- DOCUMENT EXCERPT
And so my view is you start where the threat is the greatest and then you build a culture of spending cuts and restraint. You get people committed to a goal of fiscal balance is important, and then you will get to a point where you can actually deal with these big immovable spending. I look at it the way a family does. When you have a fiscal excess in your family, you don’t start with the big stuff. You start with the entertainment and the out to eat budget. And then you start to think about, all right, let’s refi the mortgage. I think that’s a credible political strategy that I think we would have more success with. And at the end of the day, I would just say the other side’s been tried, my side’s never been tried. Can we just try something else that hasn’t led us into a fiscal cul-de-sac?
Roberts: And it seems as if your comment about political capital being finite, which is so true, bears out here because if you follow this chronological approach, it’s incremental, but each step is incrementally harder. Not only are we building as a movement, but also as a country, which I think you’re begging for the muscle memory of having these subsequently harder conversations. But the political leaders on the right who are willing to message on that and genuinely govern that way while their political capital is finite if they just put it on the shelf, because there’s a half life there, they actually can accrue more because of increasing trust with the American people and their colleagues. We haven’t tried that either.

Collected data
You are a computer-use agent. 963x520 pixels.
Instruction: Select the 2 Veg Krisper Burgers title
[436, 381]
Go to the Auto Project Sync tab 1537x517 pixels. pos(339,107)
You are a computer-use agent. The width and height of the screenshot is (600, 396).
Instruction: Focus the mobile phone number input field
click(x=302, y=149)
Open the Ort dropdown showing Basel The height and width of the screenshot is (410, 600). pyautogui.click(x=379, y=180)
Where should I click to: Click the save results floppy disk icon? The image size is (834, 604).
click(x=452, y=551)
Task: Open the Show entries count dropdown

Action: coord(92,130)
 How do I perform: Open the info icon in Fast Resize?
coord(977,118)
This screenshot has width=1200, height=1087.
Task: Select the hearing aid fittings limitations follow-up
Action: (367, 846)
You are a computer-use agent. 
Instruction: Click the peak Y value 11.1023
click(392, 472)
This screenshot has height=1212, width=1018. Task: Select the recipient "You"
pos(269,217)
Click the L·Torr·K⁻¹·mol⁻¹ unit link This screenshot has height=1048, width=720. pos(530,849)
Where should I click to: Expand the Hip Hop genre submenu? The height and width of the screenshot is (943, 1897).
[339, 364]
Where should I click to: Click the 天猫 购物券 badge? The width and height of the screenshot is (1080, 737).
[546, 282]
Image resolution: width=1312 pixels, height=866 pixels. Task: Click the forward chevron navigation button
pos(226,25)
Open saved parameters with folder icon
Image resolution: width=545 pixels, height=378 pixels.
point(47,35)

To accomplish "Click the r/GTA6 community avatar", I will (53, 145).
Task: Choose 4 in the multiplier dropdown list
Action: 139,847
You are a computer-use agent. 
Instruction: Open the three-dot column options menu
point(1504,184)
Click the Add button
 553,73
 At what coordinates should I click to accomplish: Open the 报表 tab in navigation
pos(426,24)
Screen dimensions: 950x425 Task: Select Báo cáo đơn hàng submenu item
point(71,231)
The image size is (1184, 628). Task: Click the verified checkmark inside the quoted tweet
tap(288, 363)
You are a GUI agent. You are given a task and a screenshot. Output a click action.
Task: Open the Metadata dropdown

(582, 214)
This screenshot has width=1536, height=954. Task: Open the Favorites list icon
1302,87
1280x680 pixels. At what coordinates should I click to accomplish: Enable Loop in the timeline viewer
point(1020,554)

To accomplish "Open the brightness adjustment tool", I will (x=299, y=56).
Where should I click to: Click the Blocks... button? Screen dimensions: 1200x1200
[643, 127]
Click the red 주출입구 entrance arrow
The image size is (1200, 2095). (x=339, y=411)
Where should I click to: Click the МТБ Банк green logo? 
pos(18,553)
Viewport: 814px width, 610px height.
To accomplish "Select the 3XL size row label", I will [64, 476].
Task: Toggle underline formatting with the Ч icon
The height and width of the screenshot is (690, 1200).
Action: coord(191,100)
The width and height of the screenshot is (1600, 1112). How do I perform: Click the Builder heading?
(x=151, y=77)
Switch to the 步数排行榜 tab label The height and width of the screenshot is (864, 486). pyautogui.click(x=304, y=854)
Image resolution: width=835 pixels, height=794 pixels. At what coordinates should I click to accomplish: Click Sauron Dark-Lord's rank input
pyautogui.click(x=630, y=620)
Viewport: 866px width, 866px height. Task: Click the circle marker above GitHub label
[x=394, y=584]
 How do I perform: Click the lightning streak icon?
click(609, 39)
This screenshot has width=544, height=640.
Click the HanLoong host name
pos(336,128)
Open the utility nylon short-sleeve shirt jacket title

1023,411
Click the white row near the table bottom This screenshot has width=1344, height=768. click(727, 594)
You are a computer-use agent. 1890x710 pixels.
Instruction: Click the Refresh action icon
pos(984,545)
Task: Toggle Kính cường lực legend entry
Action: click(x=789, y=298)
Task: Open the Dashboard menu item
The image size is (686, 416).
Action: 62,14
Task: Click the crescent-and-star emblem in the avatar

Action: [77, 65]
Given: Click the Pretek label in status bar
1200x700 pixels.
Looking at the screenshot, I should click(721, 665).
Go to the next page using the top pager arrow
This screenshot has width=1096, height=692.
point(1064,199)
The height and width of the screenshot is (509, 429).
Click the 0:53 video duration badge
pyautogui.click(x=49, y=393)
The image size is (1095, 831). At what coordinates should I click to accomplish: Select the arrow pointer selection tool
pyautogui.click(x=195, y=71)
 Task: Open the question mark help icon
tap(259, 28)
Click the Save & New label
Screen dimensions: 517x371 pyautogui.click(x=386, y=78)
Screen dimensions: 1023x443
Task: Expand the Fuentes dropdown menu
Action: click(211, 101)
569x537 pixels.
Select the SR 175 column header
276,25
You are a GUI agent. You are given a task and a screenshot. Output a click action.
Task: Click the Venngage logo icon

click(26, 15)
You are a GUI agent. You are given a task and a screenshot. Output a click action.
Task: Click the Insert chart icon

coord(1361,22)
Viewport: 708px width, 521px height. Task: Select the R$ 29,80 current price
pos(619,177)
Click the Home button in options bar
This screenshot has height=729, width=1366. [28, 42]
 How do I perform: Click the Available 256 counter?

- YOUR TASK
Copy the passage from the discussion of spending cuts, starting with "Roberts: And it" and going on through "tried that either.". These items were drawn from a different source than the text.

- ANSWER FOR THIS EXERCISE
Roberts: And it seems as if your comment about political capital being finite, which is so true, bears out here because if you follow this chronological approach, it’s incremental, but each step is incrementally harder. Not only are we building as a movement, but also as a country, which I think you’re begging for the muscle memory of having these subsequently harder conversations. But the political leaders on the right who are willing to message on that and genuinely govern that way while their political capital is finite if they just put it on the shelf, because there’s a half life there, they actually can accrue more because of increasing trust with the American people and their colleagues. We haven’t tried that either.